The eIDAS Regulation and its implementing acts for the area of eID
Article
Authorities can find the legal basis for implementing the eIDAS regulation here
Regulation (EU) No 910/2014 on electronic identification and trust services for electronic transactions in the internal market and repealing Directive 1990/93/EC (eIDAS Regulation)
The eIDAS Regulation includes provisions on electronic identification and electronic trust services which are binding for all EU member states. The regulation creates a standard framework for the cross-border use of electronic means of identification and trust services.
Commission Implementing Decision (EU) 2015/296 of 24 February 2015 establishing procedural arrangements for cooperation between Member States on electronic identification pursuant to Article 12(7) of Regulation (EU) No 910/2014
The EU member states are required to cooperate in order to ensure the interoperability and security of their electronic identification systems. This decision covers methods for information-sharing and establishes a cooperation network chaired by the European Commission and made up of representatives of the member states and the countries of the European Economic Area.
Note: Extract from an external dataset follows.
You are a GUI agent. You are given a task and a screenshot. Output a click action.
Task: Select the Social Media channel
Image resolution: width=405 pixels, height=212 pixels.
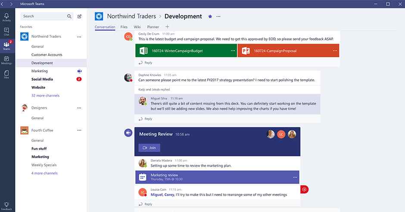42,79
Commission Implementing Regulation (EU) 2015/1501 of 8 September 2015 on the interoperability framework pursuant to Article 12(8) of Regulation (EU) No 910/2014
This regulation lays the groundwork for a technical platform creating an interface between the various eID systems to achieve interoperability.
Commission Implementing Regulation (EU) 2015/1502 of 8 September 2015 on setting out minimum technical specifications and procedures for assurance levels for electronic identification means pursuant to Article 8(3) of Regulation (EU) No 910/2014
The eIDAS Regulation sets minimum technical specifications and procedures for assurance levels for electronic identification. It distinguishes between low, substantial and high assurance levels. Criteria for/examples of eID systems for the various assurance levels:
- low: at least one authentication factor (such as user name and password);
- substantial: at least two authentication factors from different categories (such as software certificate, mTAN);
high: must also ensure protection against duplication and forgery (e.g. the eID function of the national ID card and electronic residence permit, hardware certificate). - For its own administrative service, each member state must recognize other member states’ electronic means of identification whose assurance “corresponds to an assurance level equal to or higher than the assurance level required by the relevant public sector body to access that service online” in the first member state (Article 6 of the eIDAS Regulation).
Commission Implementing Decision (EU) 2015/1984 of 3 November 2015 defining the circumstances, formats and procedures of notification pursuant to Article 9(5) of Regulation (EU) No 910/2014
This implementing decision defines the procedural arrangements for notifying the European Commission of an electronic identification system. These include describing the technical specifications of the system, defining and justifying the assurance levels and answering questions concerning monitoring, liability, etc. Following notification, the other member states conduct a peer review of the system. This peer review is required by Article 12 of the eIDAS Regulation and described in greater detail in Commission Implementing Decision (EU) 2015/296. It is the responsibility of the cooperation network.